An urbanite by choice, I’ve lived most of my adult life in cities, but my grandfather grew up on a Wisconsin dairy farm, and my great-uncle ran a dairy farm in up-state New York. I’ve visited many farms across the United States—but there’s a difference between visiting and actually working on one.
The work feels natural, as if I have been doing it for much longer, and through it I feel more connected to Wisconsin’s agricultural heritage and to my own family’s heritage. It’s good to really see the tender care and hard work that goes into the dairy products we enjoy.
The next morning, after breakfasting on Mary’s buckwheat pancakes and homemade kefir, we walk through the woods, looking for morels. We don’t find any, but I am able to pick more than a peck of fiddlehead ferns, which, when tightly coiled, are perfect for eating.
When I return home, I prepare supper for my family, sautéing the fiddleheads and topping them with Mary’s award-winning sheep’s milk cheese.

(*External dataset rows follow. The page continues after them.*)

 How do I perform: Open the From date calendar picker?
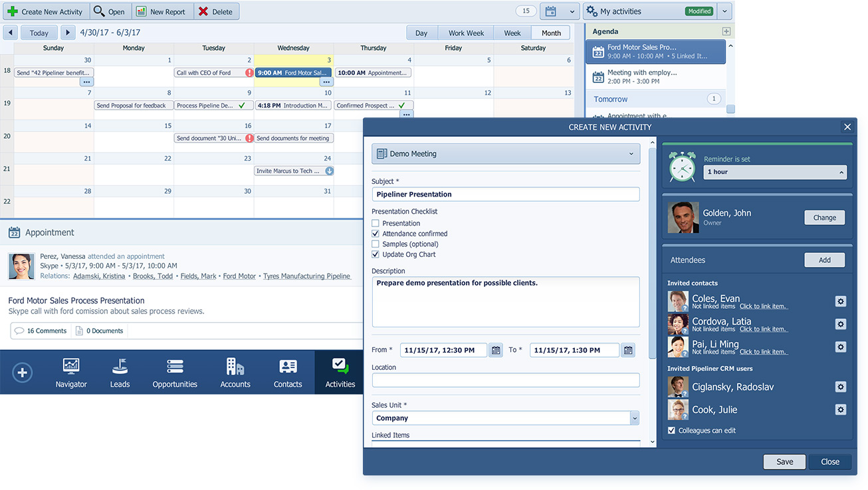[496, 350]
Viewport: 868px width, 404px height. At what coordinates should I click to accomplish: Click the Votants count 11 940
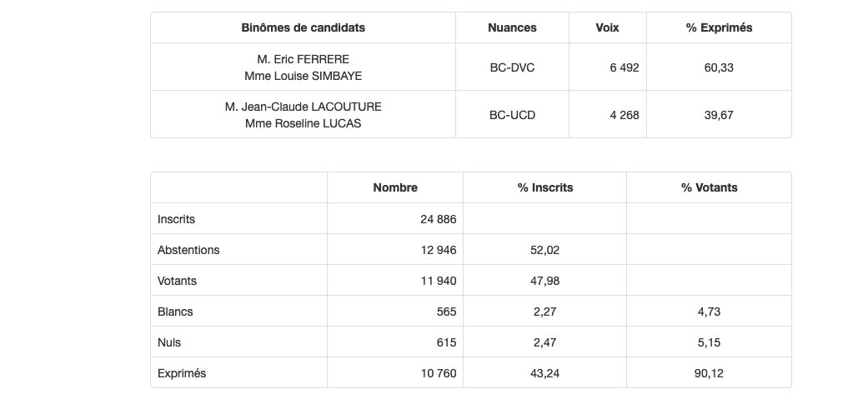pyautogui.click(x=439, y=281)
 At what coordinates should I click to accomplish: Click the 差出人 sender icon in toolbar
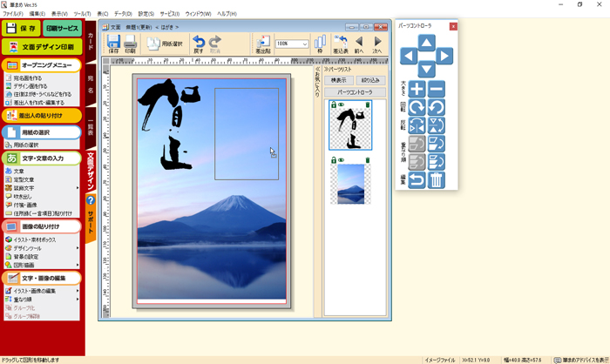(x=262, y=44)
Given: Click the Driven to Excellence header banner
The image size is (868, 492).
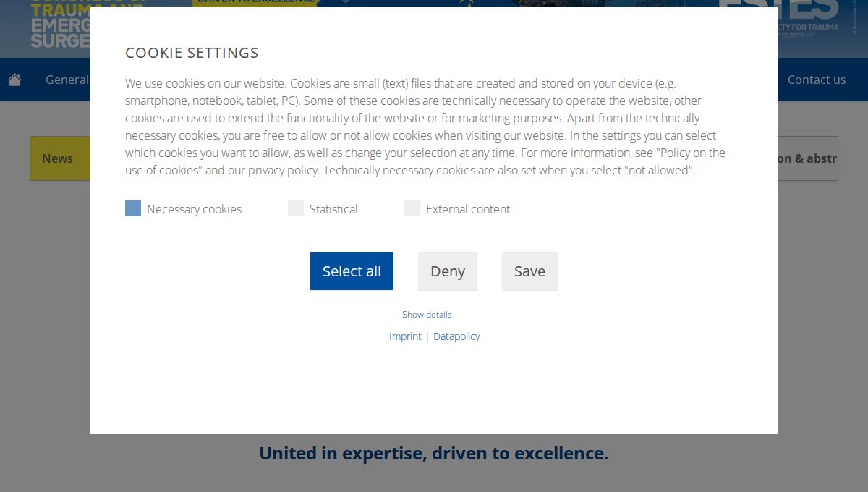Looking at the screenshot, I should 255,3.
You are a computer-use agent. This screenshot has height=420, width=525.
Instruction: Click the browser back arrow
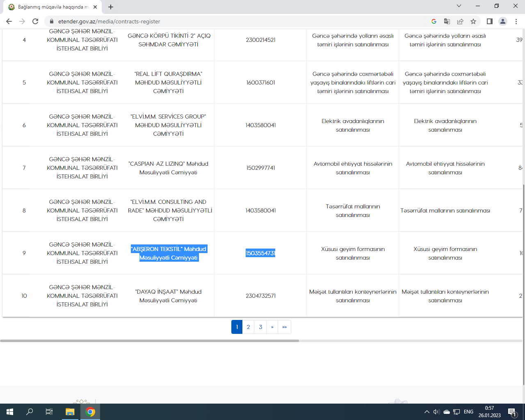tap(9, 21)
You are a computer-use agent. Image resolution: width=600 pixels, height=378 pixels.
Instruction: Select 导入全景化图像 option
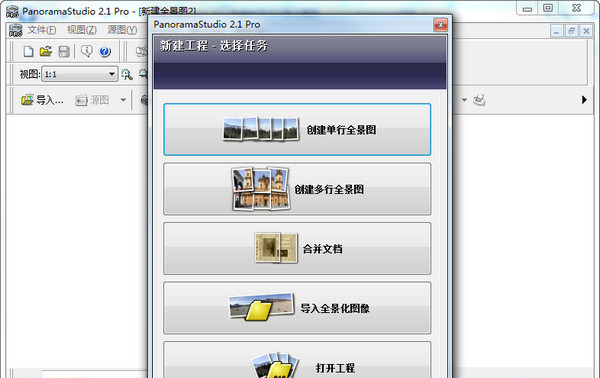point(297,308)

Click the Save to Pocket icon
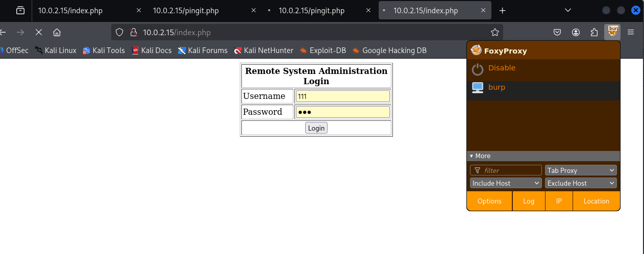[557, 32]
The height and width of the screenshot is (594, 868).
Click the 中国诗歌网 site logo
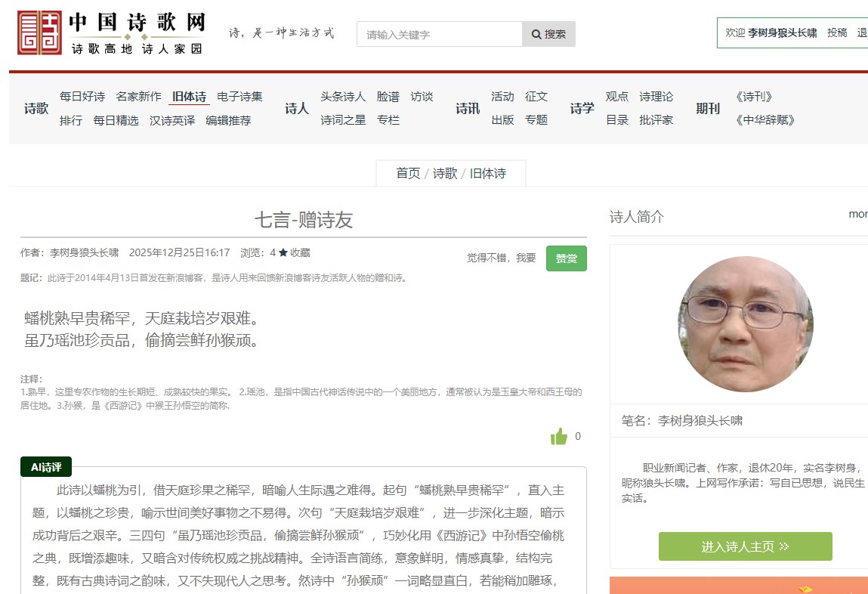coord(111,33)
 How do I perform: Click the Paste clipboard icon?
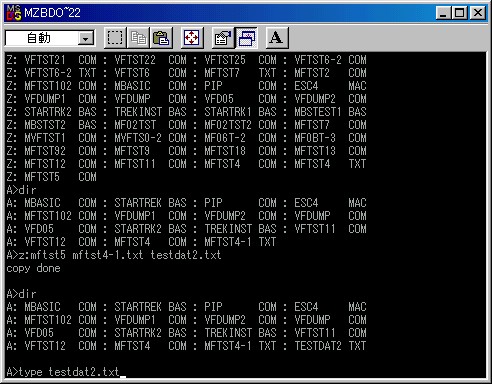(161, 38)
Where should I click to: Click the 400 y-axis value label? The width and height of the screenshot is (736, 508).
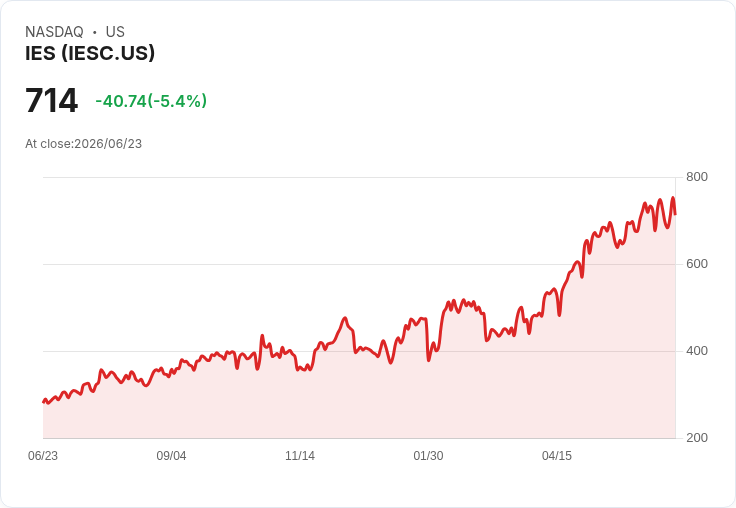tap(697, 351)
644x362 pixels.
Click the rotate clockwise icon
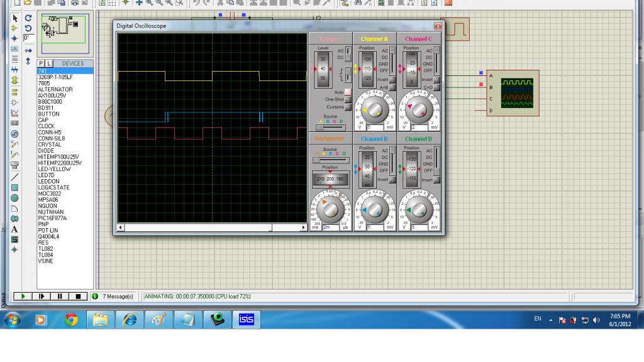(x=28, y=18)
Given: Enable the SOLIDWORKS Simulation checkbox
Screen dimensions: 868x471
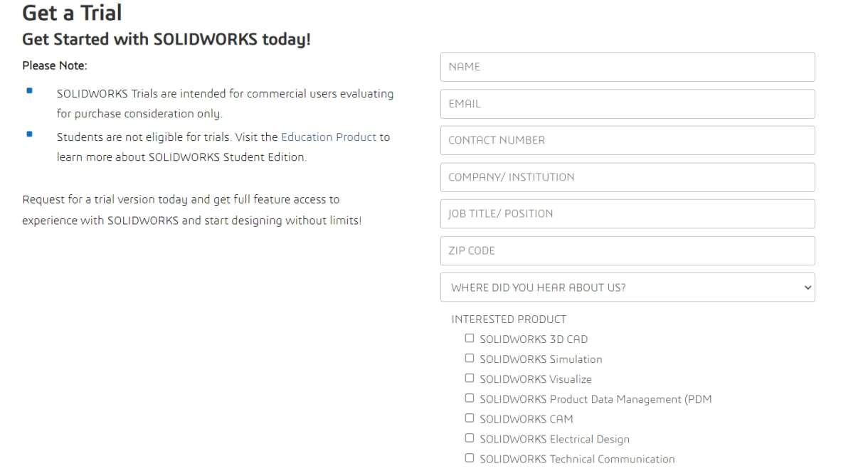Looking at the screenshot, I should click(x=470, y=359).
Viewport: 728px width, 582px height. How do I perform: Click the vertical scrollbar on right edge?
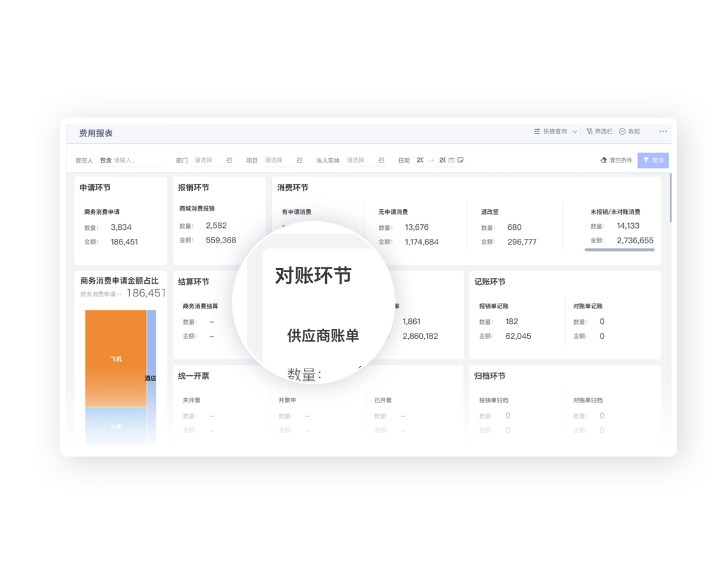click(670, 198)
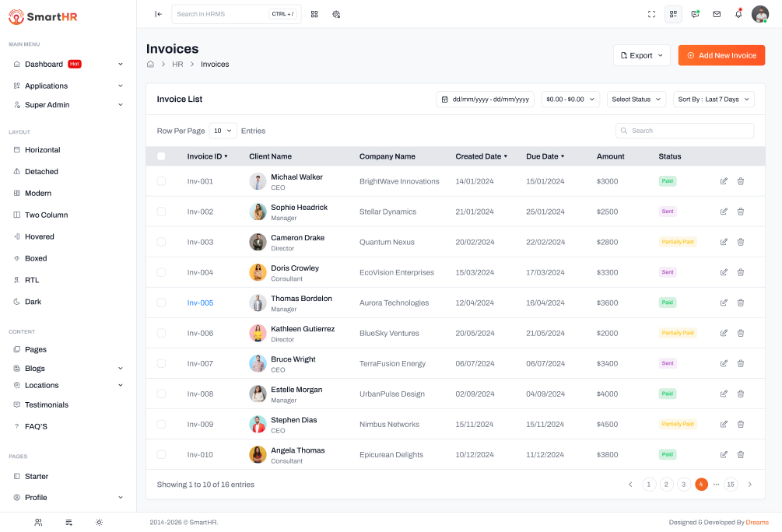The image size is (782, 532).
Task: Click the invoice list Search field
Action: (685, 131)
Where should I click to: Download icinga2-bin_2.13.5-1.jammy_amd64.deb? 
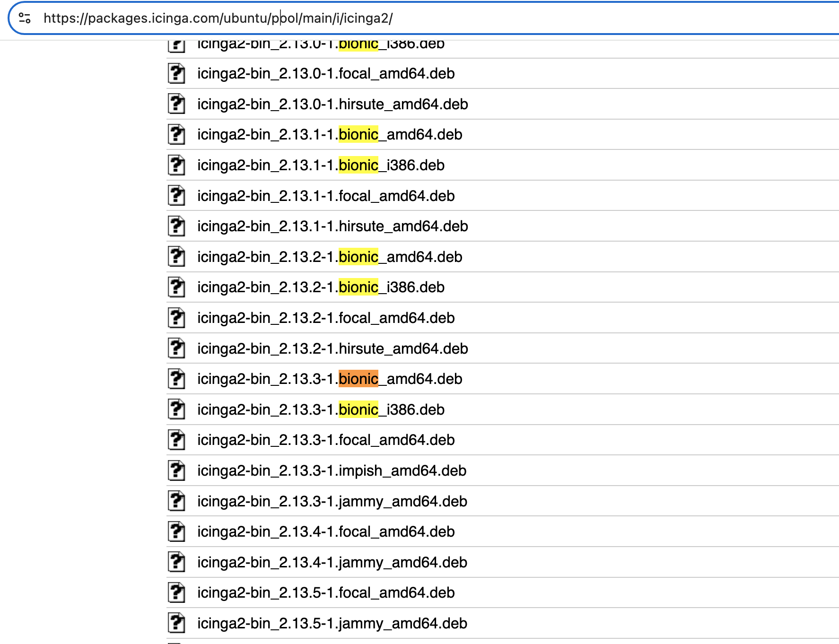click(332, 624)
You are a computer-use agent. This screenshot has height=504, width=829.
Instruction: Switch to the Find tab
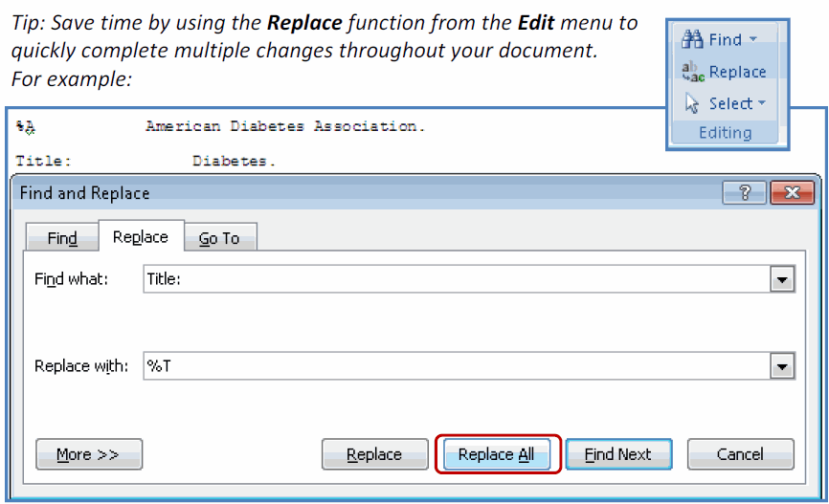click(62, 238)
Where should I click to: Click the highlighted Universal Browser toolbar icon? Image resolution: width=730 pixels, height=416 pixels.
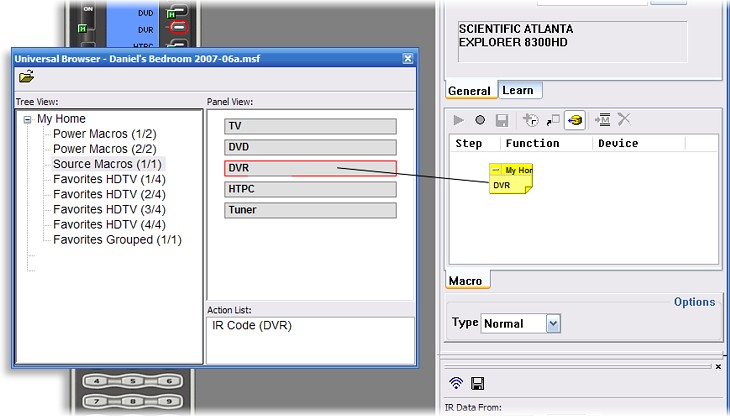pos(575,120)

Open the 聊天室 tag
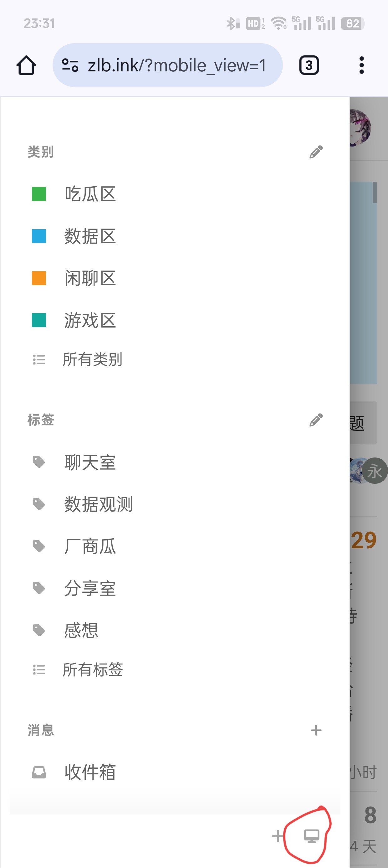pyautogui.click(x=90, y=462)
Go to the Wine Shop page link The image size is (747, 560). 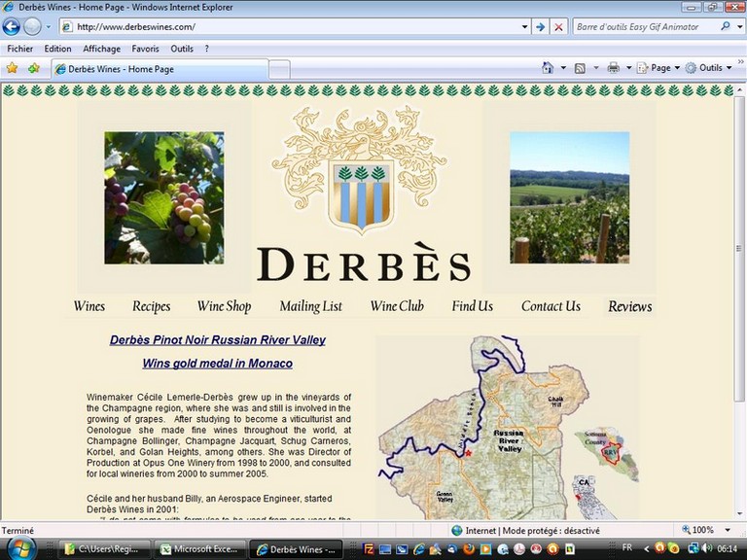224,306
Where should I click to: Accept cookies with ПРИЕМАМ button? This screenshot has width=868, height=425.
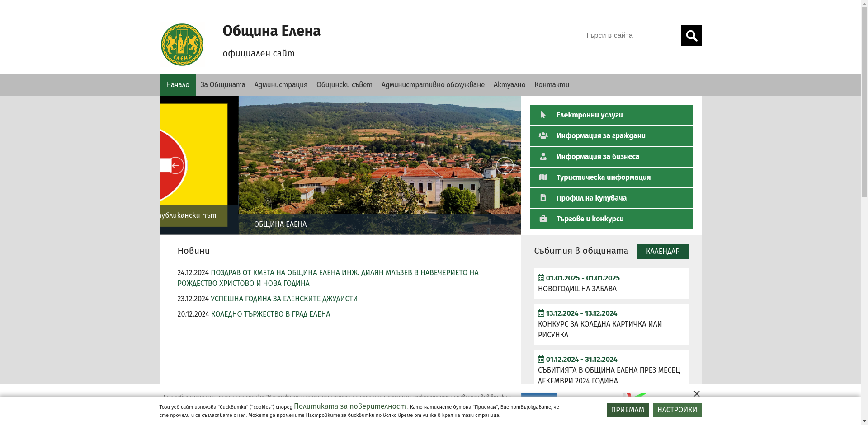627,410
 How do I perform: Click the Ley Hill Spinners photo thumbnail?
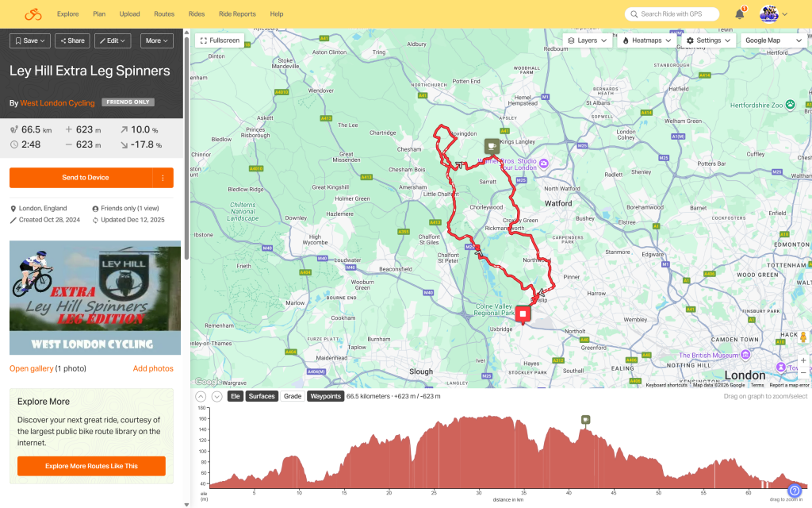95,298
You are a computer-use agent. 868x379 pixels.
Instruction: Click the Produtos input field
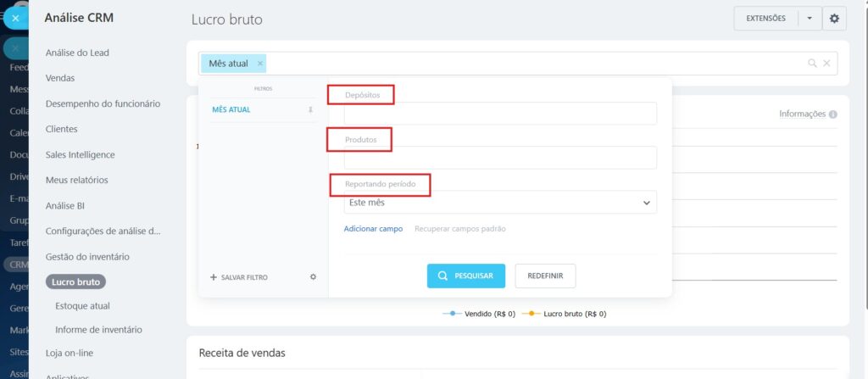point(500,158)
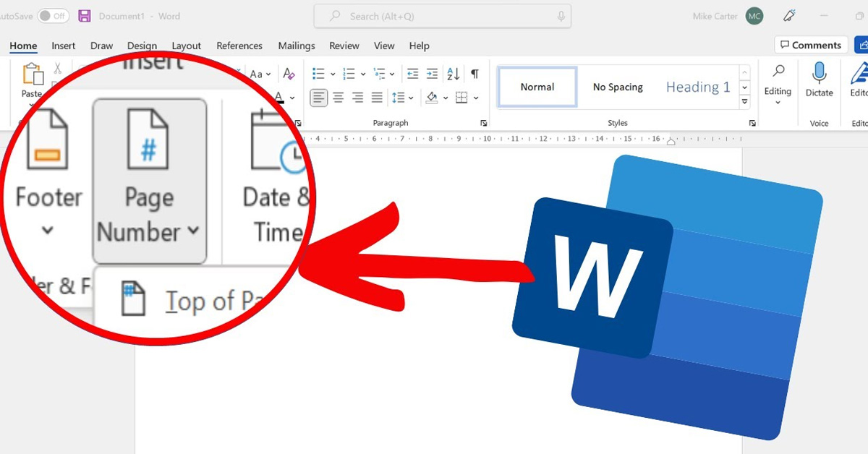Image resolution: width=868 pixels, height=454 pixels.
Task: Click the Sort A-Z icon
Action: click(454, 74)
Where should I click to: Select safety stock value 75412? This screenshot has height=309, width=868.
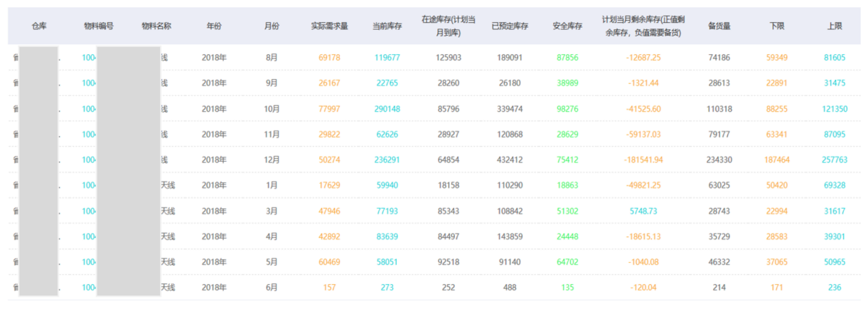[x=567, y=160]
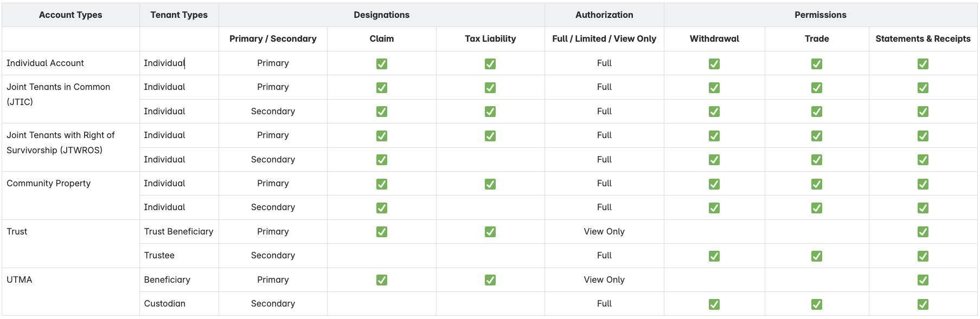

It was, I tell them, the best trip ever.
JOIN THE FORCE
HOW IT WORKS: Friendship Force chapters (there are more than 300 of them worldwide) are chartered by Friendship Force International, which is located in Atlanta, Ga. Anyone can apply to participate in an exchange. There is plenty of useful information, including upcoming planned trips, on the Friendship Force Web site. Sample upcoming trips include: “Environmentally Friendly Eco-Exchange to Costa Rica”; “Hay River, Northwest Territories, Canada”; and “Humanitarian Library Project in Vietnam.”
SERVAS, WITH A SMILE
HOW IT WORKS: Prospective members have to be interviewed before they can travel or host, and travelers must send a letter of introduction before trips. Typically, a visit lasts two nights, and the traveler joins the host in everyday activities. This eliminates anyone intending to use Servas as a way to just obtain free lodging. ADVICE FOR TRAVELERS: It is not a written rule, but often, your host will make or take you out to dinner your first night, and you will treat them to dinner your second night.
THE FARM TEAM
IF WWOOF-ING IT ISN’T YOUR STYLE, GET YOUR HANDS DIRTY WITH THESE OTHER AGRITOURISM OPTIONS.
GRAPE ESCAPE
At the Hope-Merrill House in Sonoma County, Calif. (1.5 hours from San Francisco) guests can learn how to make wine. Three weekends each fall and each spring, they harvest and then blend and bottle wine with owners Cosette and Ron Scheiber.
CHEESE IT
At Rinconada Dairy, in beautiful San Luis Obispo County (3.5 hours from Los Angeles), guests can work in an organic garden, feed sheep and goats, help with milking, or just enjoy a game of petanque—all while staying at a rustic hacienda-style ranch house.
BACK AT THE RANCH
The Palmquist Farm is a working beef, buffalo, deer and tree farm with cottage-like accommodations in Brantwood, Wis. (3 hours from Green Bay), where guests can go hunting or explore the 800-acre Northwoods property.
A TOUCH OF TUSCANY
The Dublin Farm Bed & Breakfast in Dublin, Ga. (2 hours from Atlanta) is modeled after luxurious agriturismo experiences in Italy. There is less farm work to be done, but that doesn’t take away from how good all the locally sourced food tastes at the on-site restaurant.